Site icon Cakra News

Walikota Ambon Ingatkan Etika Kritik di Ruang Publik 

Ambon, Maluku – Walikota Ambon Bodewin Wattimena menanggapi tudingan aktivitas ilegal yang disebarkan oleh sejumlah aktivis kota melalui media sosial dan WhatsApp Group (WAG) besar di Maluku.

Tanggapan itu langsung melalui akun Facebook pribadinya pada, Selasa (27/01).

Ia menekankan bahwa kritik publik harus berbasis fakta dan tidak boleh menyerang nama baik seseorang tanpa bukti.

Dalam pernyataannya, Walikota menyatakan bahwa kebebasan berpendapat tidak memberi hak untuk membangun narasi sepihak terkait pejabat publik maupun aktivitas yang belum terbukti.

Ia menegaskan prinsip asas praduga tak bersalah, yang berlaku bagi semua warga negara, termasuk pejabat publik.

“‘Tangkap dan penjarakan’ hanya tepat ditujukan kepada mereka yang telah terbukti bersalah melalui keputusan hukum yang berkekuatan tetap, bukan berdasarkan dugaan atau opini di media sosial,” ujar Walikota.
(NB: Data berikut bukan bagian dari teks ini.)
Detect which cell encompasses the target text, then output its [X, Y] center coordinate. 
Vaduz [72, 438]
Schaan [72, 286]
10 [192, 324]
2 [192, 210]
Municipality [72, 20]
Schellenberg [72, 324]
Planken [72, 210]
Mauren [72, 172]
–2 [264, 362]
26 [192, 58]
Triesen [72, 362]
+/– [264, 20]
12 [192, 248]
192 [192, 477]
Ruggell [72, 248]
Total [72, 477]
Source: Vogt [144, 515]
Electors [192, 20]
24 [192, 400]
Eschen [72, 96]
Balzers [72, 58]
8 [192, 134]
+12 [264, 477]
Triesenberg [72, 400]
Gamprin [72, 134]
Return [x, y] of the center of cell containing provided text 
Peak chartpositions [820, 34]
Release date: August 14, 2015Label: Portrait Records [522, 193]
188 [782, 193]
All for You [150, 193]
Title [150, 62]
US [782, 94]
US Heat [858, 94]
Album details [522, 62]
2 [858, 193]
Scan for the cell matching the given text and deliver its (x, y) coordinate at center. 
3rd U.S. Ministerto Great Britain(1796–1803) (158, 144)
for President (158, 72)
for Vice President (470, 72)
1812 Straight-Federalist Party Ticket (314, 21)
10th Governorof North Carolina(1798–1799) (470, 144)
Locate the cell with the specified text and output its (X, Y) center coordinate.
Ia juga meluruskan istilah yang kerap disalahpahami, yakni gratifikasi dan retribusi. Menurut Walikota, gratifikasi adalah pemberian uang atau barang kepada penyelenggara negara karena jabatannya, sedangkan retribusi adalah pembayaran atas jasa atau izin kepada pemerintah sebagai lembaga, bukan individu.

Walikota menekankan bahwa tudingan yang tidak berbasis fakta bisa menjadi upaya pembunuhan karakter, bukan sekadar kritik.

Ia mencontohkan kasus yang dikaitkan dengan seorang warga, Mujahidin Buano, yang disebut menerima sesuatu dari pengelola tambang.

Hal itu baru relevan sebagai gratifikasi jika diterima oleh penyelenggara negara.

“Sebagai masyarakat Ambon, mari kita menghargai hak setiap orang, termasuk hak saya sebagai pejabat publik, untuk tidak diserang atau dinarasikan secara sepihak.”

“Kritik yang konstruktif selalu diterima, tetapi tuduhan yang belum terbukti harus dihindari. Beta Par Ambon, Ambon Par Samua,” kata Walikota.